A review by alexander0
Scrolling Forward, Second Edition: Making Sense of Documents in the Digital Age by David M. Levy, Ruth Ozeki

3.0

As a brief, well organized, poetic introduction to a (post?)structural notion of document, this is a great start! Even though this book is more than a decade old, it still holds up.

I had some qualms with the fact that the book centers very strongly around historic discourse and academic work related to the document and doesn't consider where the author's definitions might lead one to see a document being in more extreme cases. For example, the notion of document is very centered around being a product of a human, and necessarily a product that is a part of individual's consciousness, or is at least a part of an understood and intentionally designed process as a norm. I specifically see this as a limitation. In fact, the first chapter called "Meditation on a Receipt" could be replaced with a new first chapter or perhaps it could be followed by another called, "Meditation on a Meme" and discuss how norms could emerge through subconscious mimicry, and that would have reframed several later chapters.

Likewise, I had trouble with accepting the idea that only people create documents.
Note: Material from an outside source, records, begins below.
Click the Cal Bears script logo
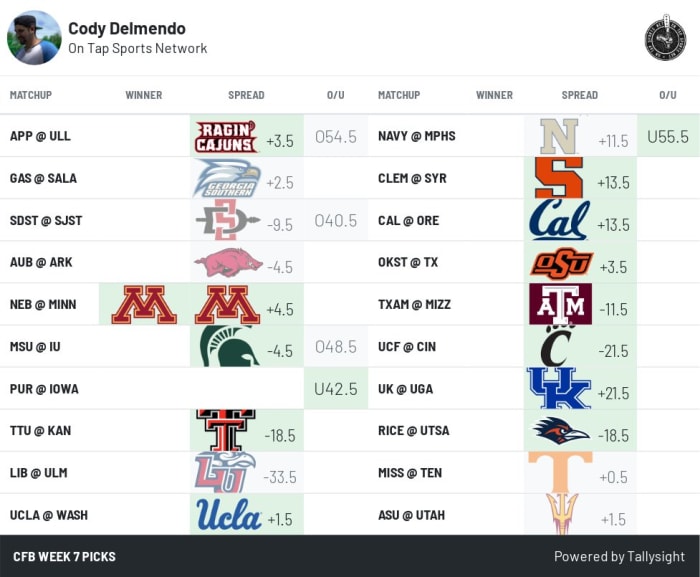 tap(559, 220)
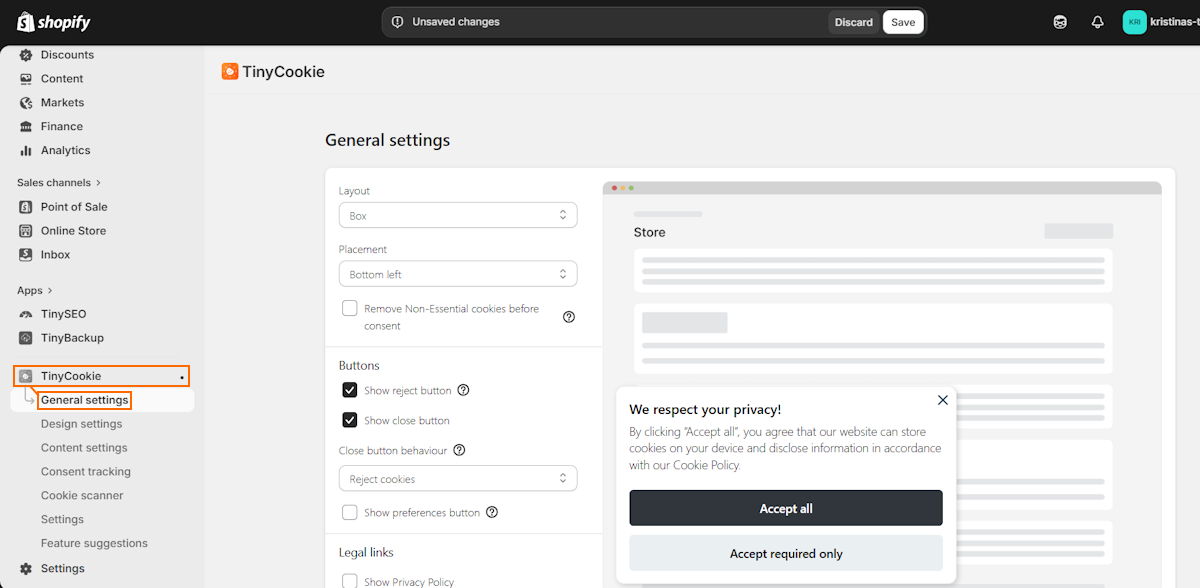Dismiss the cookie banner preview with the X
1200x588 pixels.
(942, 399)
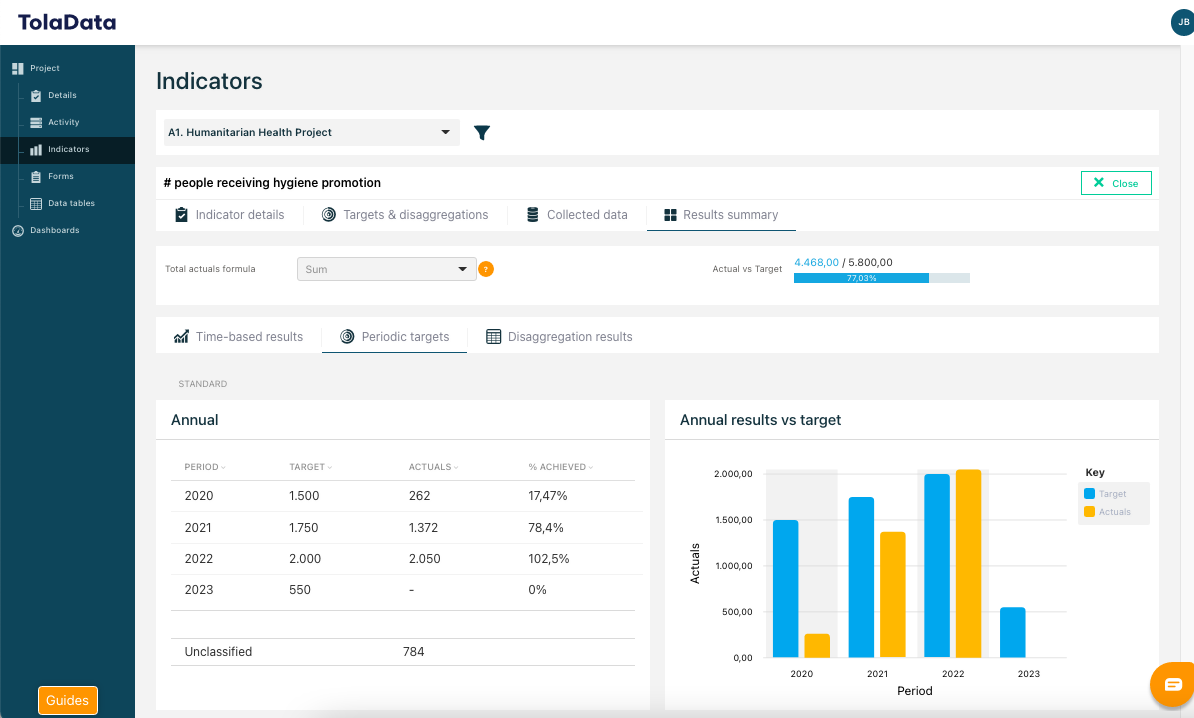Close the hygiene promotion indicator view
This screenshot has height=718, width=1194.
[x=1115, y=183]
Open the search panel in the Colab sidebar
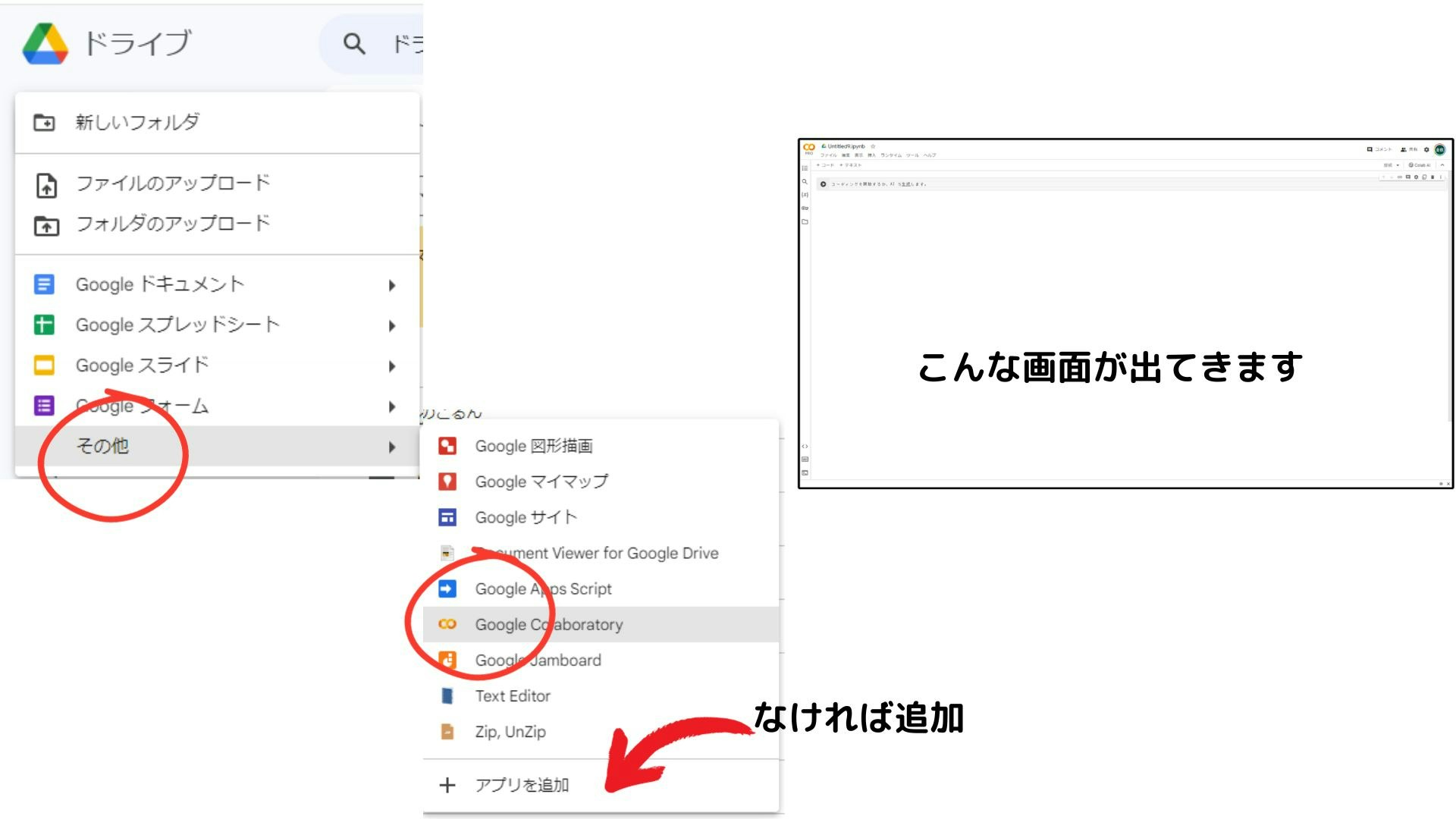This screenshot has width=1456, height=819. click(x=806, y=182)
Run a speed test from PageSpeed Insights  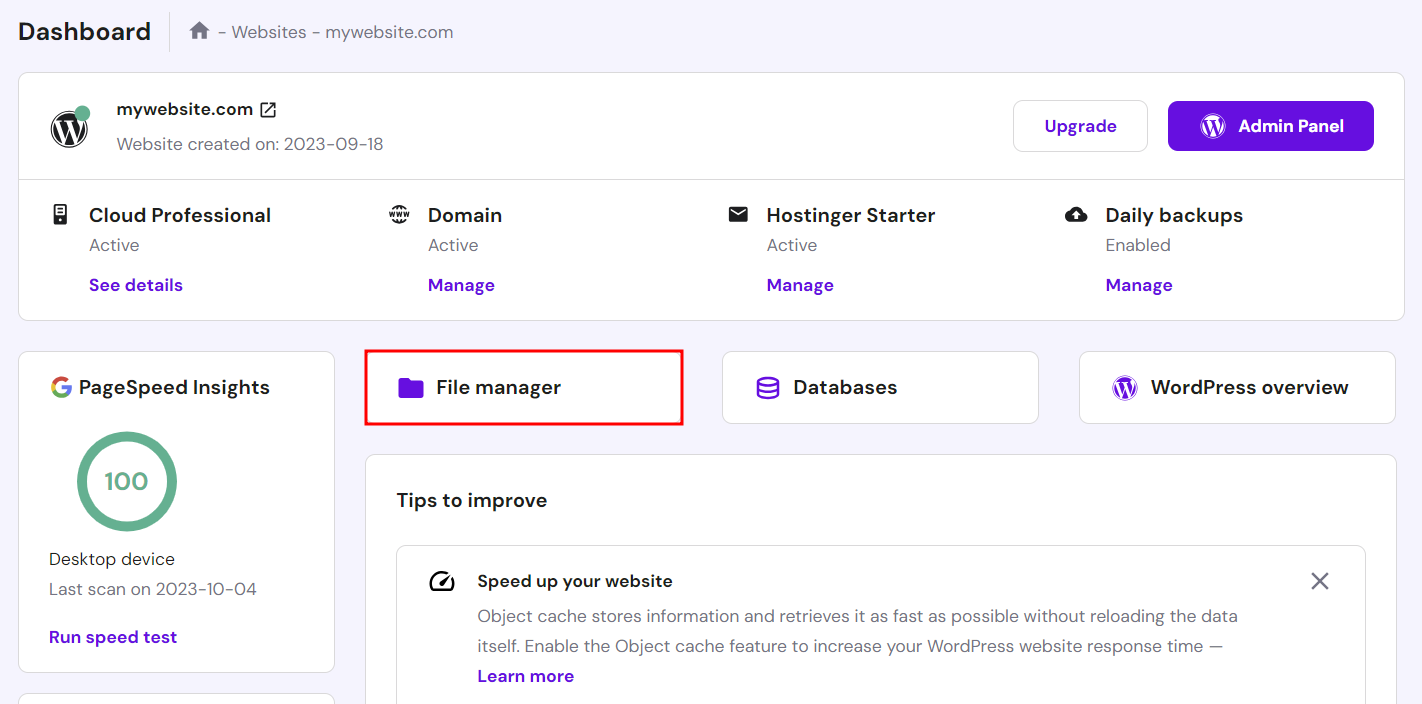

If one is a scientist, specifically in a positivist or post-positivist tradition, one might argue that nature has its own documents. Or within a Spinozian or Deleuzian tradition that often action itself is experiencing the world in order to create communication or a language with nature, which thereby IS, by Levy's definition, nature speaking through its systematic existence. If that is true, then nature contains documents, that admittedly are still understood through human translation, but are not themselves grounded on any closed group of individuals' cognition. Rather it is grounded on the common affects created by that non-human body.